Я открыла глаза и увидела, тут же, за головой Душана, шишковатую голову Савы, и выражение глубокого ужаса на его лице.

— Уведи и его, пожалуйста, спаси его. Спаси и Саву.

И вот так, искусствовед и художественный критик, первое лицо в Музее князя Павла Карагеоргиевича, господин Душан Павлович вывел, раньше времени, но очень вовремя, с его собственной выставки и художника Саву Шумановича. Никого, похоже, это не удивило, хотя не так давно миновал полдень, было без нескольких минут два, в воскресенье, 3 сентября 1939 года.

Посетители расходились на воскресный обед, а миры вступали в мировую войну.

В этом сейчас ноября 1944-го, война приближалась к концу, а я стояла глаза в глаза с полковником Павле Зецем.

Полковник, похоже, не припоминал своих прежних визитов в эту квартиру. Ни своего двухмесячного пребывания в ней зимой прошлого, 1943 года.

Ни «зимнего сада».

Он смотрел на меня, как посторонний.

Он был нетерпеливым посторонним, и повторил:

— Вы меня звали.

Я заговорила и заметила, что моя манера говорить тоже меняется: фразы становились краткими, как у них, и почти рубленые, как у них. Сведенные к фактам, которые сами собой разумеются, и не должны доказываться. Довольно-таки убогие фразы.

Когда я прислушивалась к себе, меня поразила собственная способность приспосабливаться, несомненно, посредственная.

Да, звала, подтвердила я слова полковника, чтобы он мне помог. Если захочет. Может быть, он у меня в долгу?

По ироничной полуулыбке товарища полковника поняла, он уверен, что ничего мне не должен.

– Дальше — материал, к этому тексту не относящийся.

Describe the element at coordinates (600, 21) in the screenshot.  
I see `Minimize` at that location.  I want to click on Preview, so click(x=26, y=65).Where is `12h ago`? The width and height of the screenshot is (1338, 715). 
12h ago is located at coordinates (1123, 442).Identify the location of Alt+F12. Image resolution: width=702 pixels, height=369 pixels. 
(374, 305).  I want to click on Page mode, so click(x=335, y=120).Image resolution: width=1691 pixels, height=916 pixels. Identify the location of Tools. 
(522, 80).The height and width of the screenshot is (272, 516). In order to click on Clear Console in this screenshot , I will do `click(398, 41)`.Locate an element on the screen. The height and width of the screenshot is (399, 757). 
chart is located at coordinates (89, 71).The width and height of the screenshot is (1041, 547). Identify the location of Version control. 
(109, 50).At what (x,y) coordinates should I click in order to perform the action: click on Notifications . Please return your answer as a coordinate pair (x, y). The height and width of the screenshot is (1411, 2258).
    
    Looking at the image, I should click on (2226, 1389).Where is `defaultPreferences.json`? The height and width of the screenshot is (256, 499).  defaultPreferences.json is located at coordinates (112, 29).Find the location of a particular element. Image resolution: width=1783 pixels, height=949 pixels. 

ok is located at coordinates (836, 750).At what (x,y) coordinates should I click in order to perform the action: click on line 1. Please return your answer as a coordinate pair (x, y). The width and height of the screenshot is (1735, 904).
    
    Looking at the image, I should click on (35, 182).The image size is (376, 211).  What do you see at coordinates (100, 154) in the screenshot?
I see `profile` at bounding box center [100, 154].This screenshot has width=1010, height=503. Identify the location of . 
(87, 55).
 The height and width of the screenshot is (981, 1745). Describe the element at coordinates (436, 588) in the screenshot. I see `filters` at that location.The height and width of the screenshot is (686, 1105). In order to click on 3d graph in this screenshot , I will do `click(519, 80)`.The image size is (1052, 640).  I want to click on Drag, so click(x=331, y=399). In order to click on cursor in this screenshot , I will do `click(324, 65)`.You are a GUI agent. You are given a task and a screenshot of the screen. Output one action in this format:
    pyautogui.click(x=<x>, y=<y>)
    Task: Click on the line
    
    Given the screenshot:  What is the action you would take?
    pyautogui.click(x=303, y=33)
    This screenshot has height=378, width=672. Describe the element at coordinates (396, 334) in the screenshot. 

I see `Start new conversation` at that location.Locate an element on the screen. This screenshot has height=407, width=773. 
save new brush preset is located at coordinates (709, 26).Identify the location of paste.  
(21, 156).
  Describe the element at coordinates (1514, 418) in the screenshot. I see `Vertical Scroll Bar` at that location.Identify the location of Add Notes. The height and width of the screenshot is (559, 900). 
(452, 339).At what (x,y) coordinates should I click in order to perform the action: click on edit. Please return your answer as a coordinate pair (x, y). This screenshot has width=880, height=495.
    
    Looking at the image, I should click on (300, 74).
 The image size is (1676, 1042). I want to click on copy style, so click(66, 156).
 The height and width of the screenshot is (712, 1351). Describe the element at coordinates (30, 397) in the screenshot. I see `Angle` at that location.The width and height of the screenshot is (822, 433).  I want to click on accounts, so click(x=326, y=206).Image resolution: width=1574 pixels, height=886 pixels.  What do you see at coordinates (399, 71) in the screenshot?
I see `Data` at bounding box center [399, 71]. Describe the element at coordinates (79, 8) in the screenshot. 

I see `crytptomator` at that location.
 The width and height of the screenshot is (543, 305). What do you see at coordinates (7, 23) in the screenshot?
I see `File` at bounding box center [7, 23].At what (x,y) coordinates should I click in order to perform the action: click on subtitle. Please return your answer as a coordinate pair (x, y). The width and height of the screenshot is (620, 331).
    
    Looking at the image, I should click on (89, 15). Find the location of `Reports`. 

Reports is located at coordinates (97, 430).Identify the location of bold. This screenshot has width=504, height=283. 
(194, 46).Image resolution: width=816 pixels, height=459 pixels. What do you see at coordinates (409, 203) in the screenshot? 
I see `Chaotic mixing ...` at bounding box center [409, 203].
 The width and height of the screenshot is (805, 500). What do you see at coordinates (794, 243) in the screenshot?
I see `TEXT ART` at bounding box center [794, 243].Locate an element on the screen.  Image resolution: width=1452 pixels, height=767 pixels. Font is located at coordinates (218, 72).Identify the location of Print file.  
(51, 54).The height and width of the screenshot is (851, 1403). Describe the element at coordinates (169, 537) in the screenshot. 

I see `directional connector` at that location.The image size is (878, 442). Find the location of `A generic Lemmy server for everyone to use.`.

Я добавила, что майор меня уведомил: все, принадлежавшее моему мужу, профессору Душану Павловичу, изымается именем народа. Но я добавила, что и здесь, в этой квартире, не все принадлежит моему мужу. Кое-что принадлежит и мне. Лично мне. Думаю, что полковнику Зецу это хорошо известно.

Полковник по-прежнему смотрел на меня, как посторонний. Обезличенно.

Ему было известно, — я поправилась. Полковник выглядел удивленным: разве ему это было известно?

Но вышло так, что я оказалась тверже, чем он мог предположить, и чем я сама могла предположить.

Разумеется, было, сказала я. Ему было известно.

Что, например, хотел знать партизанский полковник?

Он был совершенно серьезен.

Так безупречно серьезен, и так совершенно безличен, что при этом, должно быть, замечательно развлекался.

Это сейчас ноября 1944-го, бесспорно, было моментом, когда полковник достиг предела своей безупречности.

Ну, например, напомнила ему прежняя госпожа Павлович, на закрытии своей большой выставки художник Сава Шуманович подарил одну небольшую картину лично той госпоже Павлович. Посвящение написал на обороте картины, своим крупным, нервным почерком, в субботу, 23 сентября 1939 года. Картина, написанная за одиннадцать лет до выставки, называется «Купальщицы». Художник Шуманович писал посвящение, устроившись на одном из ящиков, в которые после закрытия выставки уже была упакована часть картин. Его окружала группа людей с именем, тогда с именем. Среди них и художник Павле Зец, ассистент Белградского университета. И сейчас с именем. Потом мы с художником Шумановичем отправились ко мне домой, то есть, в квартиру на втором этаже, в доме на улице Досифея, 17, и художник Зец к нам присоединился. Он любезно вызвался нести ту небольшую картину, которую держал под мышкой художник Шуманович. Холст с посвящением.